Black Friday shoppers this year have an unusually wide range of options as retailers step up their game in the battle to get the most shoppers into their stores.
Midnight openings are now passé as Toys “R” Us, Walmart and Sears break out the doorbuster deals at 8 p.m. Thanksgiving night for the first time. Target opens at 9 p.m.
“Black Friday is the only day that’s more than 24 hours,” said Phoenix-based retail consultant Jeff Green. “They’re just trying to get people in the stores earlier. They want to secure the sale.”
An estimated 41 million people nationwide are expected to shop on Thanksgiving Day, according to the International Council of Shopping Centers. Fifty-one percent of people who responded to the council’s survey said they would shop between Thursday and Sunday.
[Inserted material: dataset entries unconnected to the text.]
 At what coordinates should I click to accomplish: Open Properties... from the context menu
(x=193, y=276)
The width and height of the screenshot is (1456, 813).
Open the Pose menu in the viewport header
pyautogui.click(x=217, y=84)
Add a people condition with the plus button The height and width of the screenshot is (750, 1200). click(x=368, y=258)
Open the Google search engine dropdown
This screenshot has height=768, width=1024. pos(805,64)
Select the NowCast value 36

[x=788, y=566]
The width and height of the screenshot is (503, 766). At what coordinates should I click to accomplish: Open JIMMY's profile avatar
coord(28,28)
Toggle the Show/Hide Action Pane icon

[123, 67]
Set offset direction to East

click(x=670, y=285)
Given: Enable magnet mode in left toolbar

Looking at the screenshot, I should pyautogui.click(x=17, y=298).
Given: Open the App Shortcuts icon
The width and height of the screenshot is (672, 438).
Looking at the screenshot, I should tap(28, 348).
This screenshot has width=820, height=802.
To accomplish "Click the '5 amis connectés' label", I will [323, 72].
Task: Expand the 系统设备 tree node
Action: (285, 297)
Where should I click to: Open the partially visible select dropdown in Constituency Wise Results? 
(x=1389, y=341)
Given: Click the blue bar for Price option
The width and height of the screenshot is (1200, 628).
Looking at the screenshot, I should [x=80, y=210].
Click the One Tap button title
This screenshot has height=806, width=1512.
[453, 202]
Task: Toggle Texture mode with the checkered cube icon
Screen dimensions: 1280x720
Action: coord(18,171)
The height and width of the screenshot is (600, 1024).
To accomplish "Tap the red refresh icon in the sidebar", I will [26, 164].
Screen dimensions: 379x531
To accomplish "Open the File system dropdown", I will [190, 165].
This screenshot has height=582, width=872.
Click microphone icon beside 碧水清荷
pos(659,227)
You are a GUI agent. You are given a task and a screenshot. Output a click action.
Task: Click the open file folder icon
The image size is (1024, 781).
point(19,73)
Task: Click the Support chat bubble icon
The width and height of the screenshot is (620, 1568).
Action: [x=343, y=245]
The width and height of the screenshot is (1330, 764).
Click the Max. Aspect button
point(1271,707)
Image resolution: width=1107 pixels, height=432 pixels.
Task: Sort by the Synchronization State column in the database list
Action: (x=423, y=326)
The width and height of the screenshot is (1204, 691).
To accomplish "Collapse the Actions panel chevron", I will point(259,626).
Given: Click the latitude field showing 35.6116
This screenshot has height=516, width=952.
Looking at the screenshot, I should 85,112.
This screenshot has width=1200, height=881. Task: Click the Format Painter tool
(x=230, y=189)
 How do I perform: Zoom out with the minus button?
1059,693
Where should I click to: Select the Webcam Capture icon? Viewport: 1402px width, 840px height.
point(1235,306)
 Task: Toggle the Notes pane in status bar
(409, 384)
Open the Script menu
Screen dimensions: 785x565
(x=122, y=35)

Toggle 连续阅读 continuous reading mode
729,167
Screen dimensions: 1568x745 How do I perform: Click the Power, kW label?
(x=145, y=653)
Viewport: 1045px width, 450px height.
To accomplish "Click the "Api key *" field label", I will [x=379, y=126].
Black Friday is the traditional kickoff to the holiday shopping season and this year it’s predicted as the No. 1 shopping day for sales and foot traffic, according to ShopperTrak, a retail technology company.
Holiday sales are projected to grow 4.1% this year, with the average shopper expected to spend $749.51, according to the National Retail Federation. Since that’s only about $9 more than last year and with deals online well before Thanksgiving now, retailers are scrambling to attract shoppers.
The trend of opening earlier has been happening for awhile, but new this year are the waves of doorbuster deals designed to get customers into the stores Thursday night and again early Friday morning, Green said.
Walmart, for example, is open Thanksgiving Day, with doorbuster deals that people will line up for at 8 p.m. — such as the new Furby for $45 — followed by different deals at 10 p.m. and again at 5 a.m. Friday. Sears and Target have similar staggered deals.
“It really was something we heard from our customers,” said Brian Hanover, spokesman for Sears, which will have deals at 8 p.m. and again at 4 a.m. “They want more flexibility in their shopping options.”
Sears is even appealing to shoppers who hate crowds. Customers who buy online and pick up at the store have the option of texting the store while they’re on their way over. Store employees will bring the purchases to shoppers’ cars and customers never have to set foot in the store.
Retailers are increasingly offering deals online this year, and there’s more holiday sales leading up to Black Friday. And then there’s Small Business Saturday this weekend, followed by online deals on Cyber Monday and the fledgling “Mobile Tuesday,” an effort to get people to shop from their phones and other mobile devices on Tuesday.
The shopping events now take up more days than many people have off for the holiday. And some are fed up.
Friends Tina Cuadros, 19, of Fresno, and Michelle Miramontes, 18, of Madera, have sworn off Black Friday.
“I’d rather just shop some other day when the mall is not bad,” Cuadros said at River Park this week.
With so many sales happening early, Miramontes said her family found the same price on a 70-inch TV at Costco that they would have had to line up for at Walmart.
Retail workers are pushing back against Black Friday, too. Some Walmart workers walked off the job earlier this week or are refusing to work as a protest against what they say is Walmart’s silencing of workers demanding better pay, health care and working conditions.
An online petition started by a Target worker complains that the early opening is taking away from time spent with family on Thanksgiving. More than 365,000 people have signed the petition asking Target to “save Thanksgiving.”